Palo Alto’s Idira: Unifying Human, Machine, and Agentic Identities
Palo Alto Networks’ Idira aims to become an AI identity-security control layer that treats human, machine, and agentic identities as peers. Instead of separate stacks for employees, service accounts, and AI agents, Idira builds one policy framework where security teams can see what any account is allowed to do, grant temporary access, and revoke it when tasks end. The platform aggregates capabilities from three key components. CyberArk contributes privileged-access management, governing when high-risk permissions can be elevated or must be withdrawn. Koi adds visibility into newer AI-era assets such as plugins, scripts, and endpoint artifacts that often sit outside legacy identity tools. Portkey brings AI-agent governance, allowing enterprises to monitor, route, and secure autonomous software activity across their AI systems. With most organizations already running agents in production, Idira’s unified identity access management approach is designed to reduce the operational drag of slow privilege changes and weak revocation practices.

Cloudflare and Stripe: Letting Agents Provision Cloud Resources Safely
Cloudflare and Stripe are tackling a different but related challenge: how to let AI agents manage cloud resources and payments without breaking security boundaries. Their new protocol, exposed via Stripe Projects, lets agents create cloud accounts, start paid subscriptions, register domains, and deploy applications to production. The design enforces clear trust boundaries. Discovery is handled through a REST-based catalog that agents can query to choose services based on user intent.
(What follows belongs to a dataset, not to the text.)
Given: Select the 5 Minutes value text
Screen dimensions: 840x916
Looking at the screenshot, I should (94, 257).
Authorization uses Stripe as the identity provider; if an email matches an existing Cloudflare account, a standard OAuth flow is triggered, and if not, a new account is provisioned automatically. Payment relies on Stripe’s tokenization, so agents never see raw card data, and default spending caps help contain risk. The result is a model where agents can autonomously orchestrate infrastructure while humans retain control over identity, terms of service acceptance, and payment approval.
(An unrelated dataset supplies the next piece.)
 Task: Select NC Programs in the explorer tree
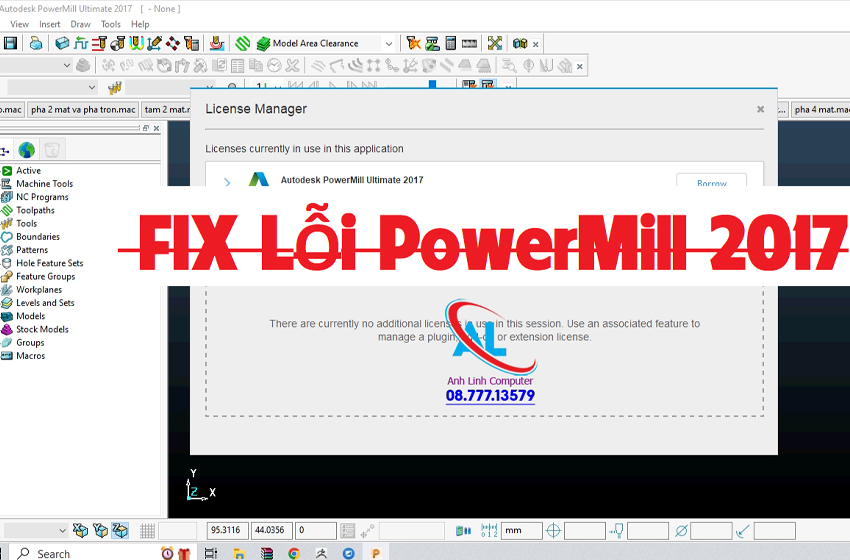tap(42, 197)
Convergence: Toward a Single Control Plane for Agent Access
Taken together, these efforts signal a shift toward unified, policy-driven AI agent security. Keycard focuses on scoped permissions for agents inside multi-agent applications, emphasizing per-task delegation and full attribution. Palo Alto’s Idira extends that logic across the broader enterprise, blending privileged-access management, AI asset visibility, and agent governance into a single control layer. Cloudflare and Stripe, meanwhile, show how agents can operate at the cloud and commerce edge, provisioning resources and handling payments while staying inside carefully designed trust boundaries. The common thread is the move away from static credentials and human-only identity models toward dynamic, session-based access that covers people, services, and agents alike. For enterprises, the next phase of AI agent security will likely hinge on how well these platforms interoperate to deliver consistent policies, auditability, and revocation across all layers of their AI-driven stacks.